Lines holding the word "computer" must be located in the listing below and copied.

— DATA FOR THE TASK —
---+---

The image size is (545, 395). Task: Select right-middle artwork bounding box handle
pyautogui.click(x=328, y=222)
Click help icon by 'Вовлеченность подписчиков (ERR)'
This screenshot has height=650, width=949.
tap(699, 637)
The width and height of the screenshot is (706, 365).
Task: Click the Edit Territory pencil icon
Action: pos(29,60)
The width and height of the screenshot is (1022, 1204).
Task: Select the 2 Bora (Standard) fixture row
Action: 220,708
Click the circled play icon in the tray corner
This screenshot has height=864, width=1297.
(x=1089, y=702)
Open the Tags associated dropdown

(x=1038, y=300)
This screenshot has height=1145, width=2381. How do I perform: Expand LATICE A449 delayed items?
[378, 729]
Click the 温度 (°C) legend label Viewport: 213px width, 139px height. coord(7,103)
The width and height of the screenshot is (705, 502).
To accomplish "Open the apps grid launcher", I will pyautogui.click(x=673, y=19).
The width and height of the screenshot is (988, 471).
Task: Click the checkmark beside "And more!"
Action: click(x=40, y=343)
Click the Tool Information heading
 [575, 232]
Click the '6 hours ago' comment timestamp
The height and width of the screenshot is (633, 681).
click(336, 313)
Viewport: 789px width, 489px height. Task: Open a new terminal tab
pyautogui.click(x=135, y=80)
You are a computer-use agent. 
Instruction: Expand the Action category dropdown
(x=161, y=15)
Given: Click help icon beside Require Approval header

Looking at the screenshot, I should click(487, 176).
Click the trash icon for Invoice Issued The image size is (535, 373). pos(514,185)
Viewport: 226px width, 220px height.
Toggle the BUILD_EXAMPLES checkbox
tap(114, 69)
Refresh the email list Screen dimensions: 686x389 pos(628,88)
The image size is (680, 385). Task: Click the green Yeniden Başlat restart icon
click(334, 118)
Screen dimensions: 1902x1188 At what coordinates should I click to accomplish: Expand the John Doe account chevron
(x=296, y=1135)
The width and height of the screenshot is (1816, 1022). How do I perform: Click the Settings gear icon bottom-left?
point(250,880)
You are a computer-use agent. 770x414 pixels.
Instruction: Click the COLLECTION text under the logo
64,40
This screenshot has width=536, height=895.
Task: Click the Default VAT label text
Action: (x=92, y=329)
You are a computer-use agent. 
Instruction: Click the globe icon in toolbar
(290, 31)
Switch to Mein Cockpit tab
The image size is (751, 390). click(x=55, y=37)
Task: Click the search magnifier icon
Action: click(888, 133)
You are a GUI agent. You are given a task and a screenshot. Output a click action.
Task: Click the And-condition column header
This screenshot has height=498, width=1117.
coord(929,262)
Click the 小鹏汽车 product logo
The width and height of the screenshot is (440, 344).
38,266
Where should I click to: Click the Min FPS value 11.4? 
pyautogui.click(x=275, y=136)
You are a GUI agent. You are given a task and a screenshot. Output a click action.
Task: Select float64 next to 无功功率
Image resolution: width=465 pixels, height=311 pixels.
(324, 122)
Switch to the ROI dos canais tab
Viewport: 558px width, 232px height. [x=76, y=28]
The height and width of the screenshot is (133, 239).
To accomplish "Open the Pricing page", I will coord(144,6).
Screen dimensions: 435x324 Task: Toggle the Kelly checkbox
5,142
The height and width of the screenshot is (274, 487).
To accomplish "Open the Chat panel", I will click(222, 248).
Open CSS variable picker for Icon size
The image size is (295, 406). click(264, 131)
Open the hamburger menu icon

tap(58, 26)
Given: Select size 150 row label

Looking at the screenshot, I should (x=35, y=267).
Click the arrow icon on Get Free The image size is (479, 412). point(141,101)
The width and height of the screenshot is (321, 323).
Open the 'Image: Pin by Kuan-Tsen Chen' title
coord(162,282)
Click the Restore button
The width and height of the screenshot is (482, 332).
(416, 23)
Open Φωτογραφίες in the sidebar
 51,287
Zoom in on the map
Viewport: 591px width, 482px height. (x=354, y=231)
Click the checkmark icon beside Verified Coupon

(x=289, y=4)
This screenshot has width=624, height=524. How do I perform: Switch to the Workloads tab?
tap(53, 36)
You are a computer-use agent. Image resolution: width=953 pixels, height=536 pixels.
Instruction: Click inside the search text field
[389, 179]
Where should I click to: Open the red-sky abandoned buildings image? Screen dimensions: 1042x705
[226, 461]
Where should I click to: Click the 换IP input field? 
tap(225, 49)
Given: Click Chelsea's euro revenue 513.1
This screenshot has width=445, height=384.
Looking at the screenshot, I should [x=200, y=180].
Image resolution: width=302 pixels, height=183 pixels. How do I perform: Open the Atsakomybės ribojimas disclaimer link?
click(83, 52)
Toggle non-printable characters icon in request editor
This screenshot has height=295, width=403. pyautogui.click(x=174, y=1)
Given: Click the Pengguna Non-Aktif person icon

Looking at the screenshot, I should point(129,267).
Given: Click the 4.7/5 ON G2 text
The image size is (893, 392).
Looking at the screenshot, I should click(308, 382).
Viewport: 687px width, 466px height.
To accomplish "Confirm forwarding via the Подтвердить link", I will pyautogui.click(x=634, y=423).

---+---

— ANSWER —
You are a computer-use agent. 
You are a computer-use agent. 770x414 pixels.
You are a computer-use agent. 
You are a computer-use agent. Image resolution: width=953 pixels, height=536 pixels.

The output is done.